◆ **Tujuan Latihan**: Teruskan berita tentang perseteruan Teuku Yudhistira dengan IWO, dimulai tepat setelah kalimat terakhirnya.

◆ **Teks yang Diberikan**:
JAKARTA | DETAKNEWS – Ada pepatah lama yang berbunyi: “Kalau sudah jatuh, jangan menimpa orang lain dengan bangkai kebohongan.” Sayangnya, pepatah itu tampaknya tidak berlaku bagi Teuku Yudhistira. Setelah resmi dipecat dari Ikatan Wartawan Online (IWO), ia bukannya introspeksi diri, malah “bersilat” membabi buta demi ambisi pribadi.
Alih-alih menata hidup pasca pemecatan, Yudhistira justru berulah: menyalahgunakan atribut organisasi, mendirikan wadah tandingan, hingga nekat mengklaim logo IWO sebagai miliknya dan menggugat organisasi yang dulu membesarkannya ke Pengadilan Negeri Medan. Sebuah ironi yang tidak hanya memalukan, tetapi juga mencederai marwah profesi wartawan online di Indonesia.
Jejak Hitam Yudhistira
IWO, organisasi profesi wartawan berbasis media online yang lahir pada 8 Agustus 2012 di Jakarta dan berdiri atas semangat 22 wartawan pendiri, telah menorehkan legitimasi hukum yang sah. Legalitas IWO ditegaskan melalui Akta Pendirian Nomor 22 pada 12 Juni 2017 dan kini sah dipimpin Ketua Umum Dwi Christianto, S.H., M.Si. untuk periode 2023–2028.

◆ **Data**:
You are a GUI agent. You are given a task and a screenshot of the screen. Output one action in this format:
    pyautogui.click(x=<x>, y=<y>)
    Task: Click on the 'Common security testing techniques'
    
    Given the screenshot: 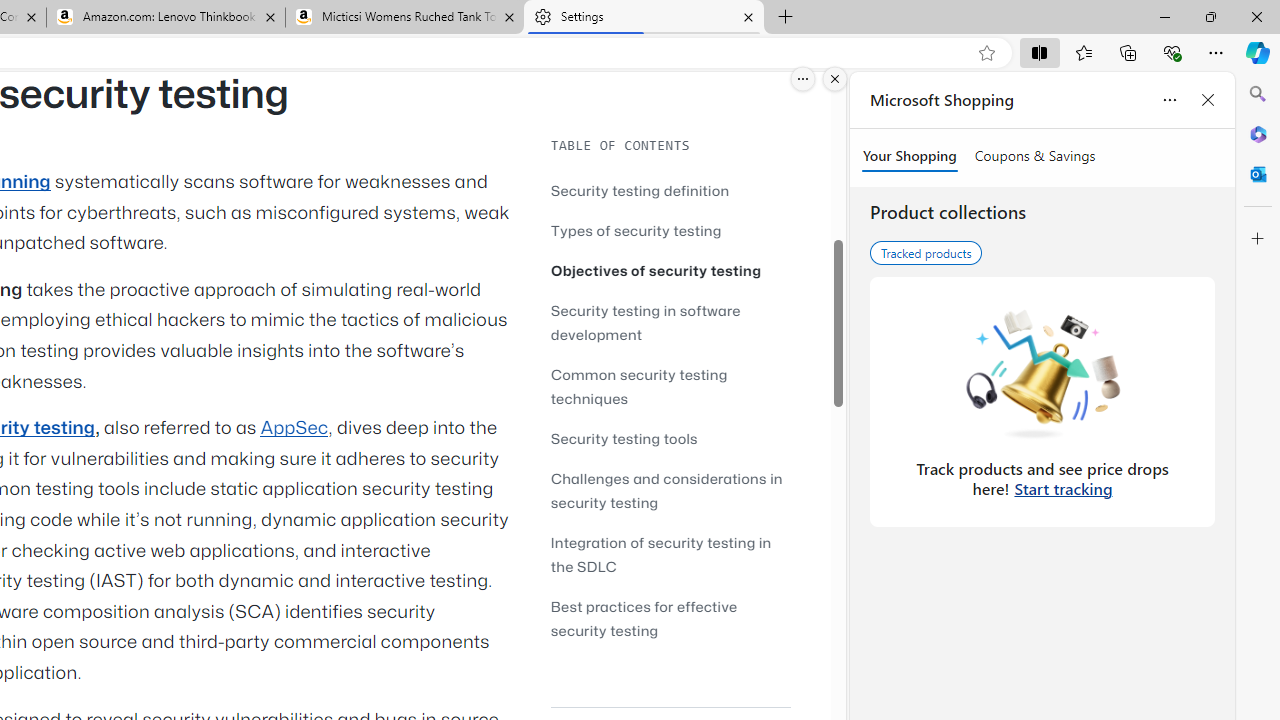 What is the action you would take?
    pyautogui.click(x=670, y=386)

◆ **Jawaban yang Diharapkan**:
Namun, konsistensi organisasi ini ternoda oleh ulah Yudhistira. Ia terbukti melakukan pelanggaran berat terhadap AD/ART, mulai dari menerbitkan surat keputusan palsu, menyalahgunakan atribut, hingga menghasut pengurus daerah melawan kepengurusan sah. Karena itu, pada 10 Juli 2023, melalui rapat pleno dan mandat Mubes II PP IWO, Yudhistira resmi dipecat dengan SK Nomor 019/Skep/PP-IWO/VII/2023 yang bersifat sah, final, dan mengikat.
Ambisi Buta dan Gugatan Rapuh
Tidak terima diputus hubungan, Yudhistira malah mendirikan organisasi tandingan bernama Perkumpulan Wartawan Warta Online (WWO) pada 29 Juli 2024. Ironisnya, ia masih terus menempelkan diri pada IWO dengan cara kotor: pada Agustus 2025, ia mendaftarkan hak cipta logo IWO atas nama pribadi dan menggugat IWO di PN Medan.
Fakta sejarah jelas menyebutkan, logo IWO adalah karya kolektif para pendiri sejak 2012 dengan ide dasar dari Iskandar Sitorus. Maka klaim Yudhistira bukan hanya cacat hukum, tapi juga berlandaskan itikad buruk. UU No. 28 Tahun 2014 Pasal 65 tegas menyatakan, logo organisasi tidak bisa dicatat sebagai hak cipta pribadi. Lebih jauh, Pasal 70 UU Hak Cipta bahkan memungkinkan pembatalan pencatatan jika diajukan dengan niat buruk.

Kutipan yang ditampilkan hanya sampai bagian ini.